How a Welsh schoolgirl rewrote the rules of publishing | Financial Times by Gillian Tett
In 2011, Beth Reeks, a 15-year-old Welsh schoolgirl studying for her GCSE exams, decided to write a teenage romantic novel. So she started tapping on her laptop with the kind of obsessive creative focus – and initial secrecy – that has been familiar to writers throughout history. “My parents assumed I was on Facebook or something when I was on my laptop – or I’d call up a document or internet page so it looked like I was doing homework,” she explained at a recent writers’ convention. “I wrote a lot in secret… and at night. I was obsessed.”
But Reeks took a different route: after penning eight chapters of her boy-meets-girl novel, The Kissing Booth, she posted three of them on Wattpad, an online story-sharing platform …. As comments poured in, Reeks turned to social media for more ideas. “I started a Tumblr blog and a Twitter account for my writing. I used them to promote the book…[and] respond to anyone who said they liked the story,” she explained in a recent blog post.
… while Reeks was at university studying physics, her work was turned into an ebook, then a paperback (she was offered a three-book deal by the mighty Random House) and, this year, Netflix released it as a film, which has become essential viewing for many teenage girls.

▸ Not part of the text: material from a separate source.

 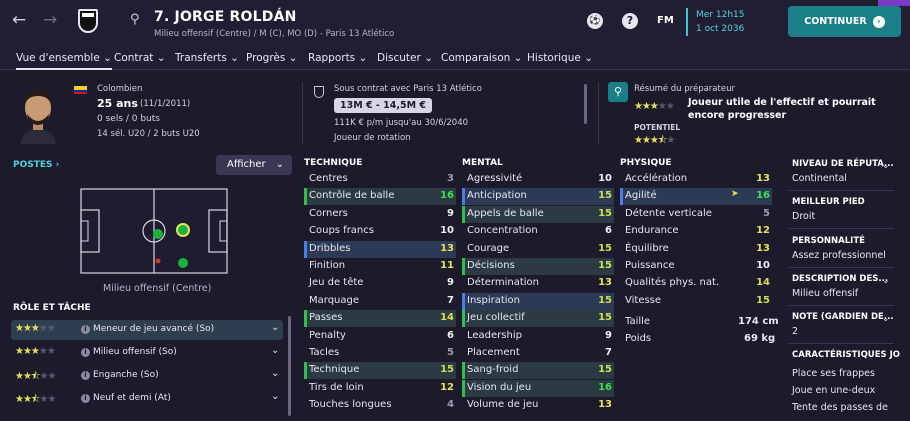 What do you see at coordinates (207, 58) in the screenshot?
I see `menu-item-transfers: Transferts ⌄` at bounding box center [207, 58].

“They have mobile phones, social media, but no proper toilets and clean water.” Link.
I do not like the term mentor. It is a perfectly fine word, it is just that I have a suspicion of the people who tend to use it. I prefer to think about people I would like to be like; or not. And think about how some people can help me; or hinder me. But the following exchange between Nassim Taleb and Tyler Cowen is fine.
Nassim Nicholas Taleb on Self-Education and Doing the Math (Ep. 41 – Live at Mercatus)
TALEB: I don’t know, but I know how to find inverse mentors.
COWEN: How do you do that?
TALEB: People — you know they’re doing something wrong, and you figure out what makes them do something wrong. There’s a fellow I worked with, and I knew that he was a complete failure but a nice person. When he would do something wrong, he was always caught into details. I realized that there’s only one set of details. You cannot get into more than one set of detail. So that’s one thing I learned.
Also, I find inverse role models, people you don’t want to be like when you grow up.You pick someone and you go with it. You have an instinct to know what you don’t want to look like. Look at what they’ve done, what they do, and then you counter-imitate. You do a reverse imitation, and it works.